Electronic Thesis/Dissertation


Exploiting Hierarchical Parallelism Using UPC Open Access

High-Performance Computing (HPC) systems are increasingly moving towards an architecture that is deeply hierarchical and heterogeneous, comprised of multicore processors and hardware accelerators. This architectural shift has added significant programming complexity as the end users must now understand and exploit parallelism at multiple levels. Unfortunately the single-level parallelism execution model embodied in the legacy parallel programming models falls short in exploiting the available multi-level parallelism opportunities in these architectures. This makes the use of richer execution models imperative in order to fully exploit hierarchical parallelism. This thesis explores multi-level parallelism opportunities in such architectures at the language and application levels by investigating possible extensions to the Unified Parallel C (UPC) parallel programming language and integrating it with other complementary programming paradigms.
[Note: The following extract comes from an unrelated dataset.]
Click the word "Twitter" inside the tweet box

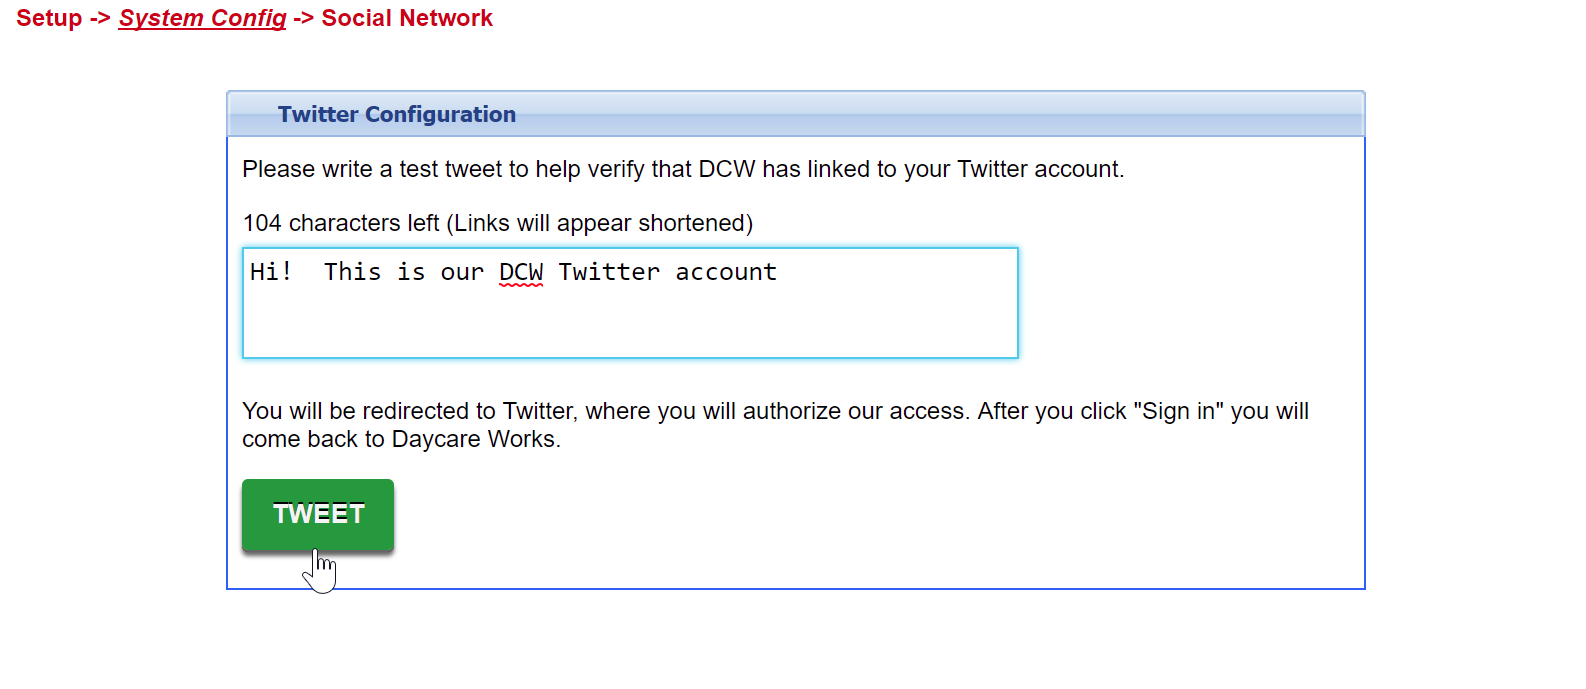608,272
UPC is a parallel extension of ISO C and supports the Partitioned Global Address Space (PGAS) programming model. It presents a globally shared address space that enables one-sided communication constructs for ease-of-use to programmers. In addition, being a PGAS language, it also provides data locality awareness for higher performance. This research identifies programming language features and important runtime-support that can help improve programmability and application performance on hierarchical architectures. It proposes two approaches. The first approach orchestrates computations on multiple sets of thread groups, whereas the second approach extends UPC with nested, shared memory multi-threading for the facilitation of expressing hierarchical execution. This thesis formally proposes these approaches and evaluates their applicability through high performance implementations of several parallel application benchmarks, such as the NAS FT and the Unbalanced Tree Search benchmark. The results demonstrate that the explicit hierarchical programming model is better positioned for modern HPC systems.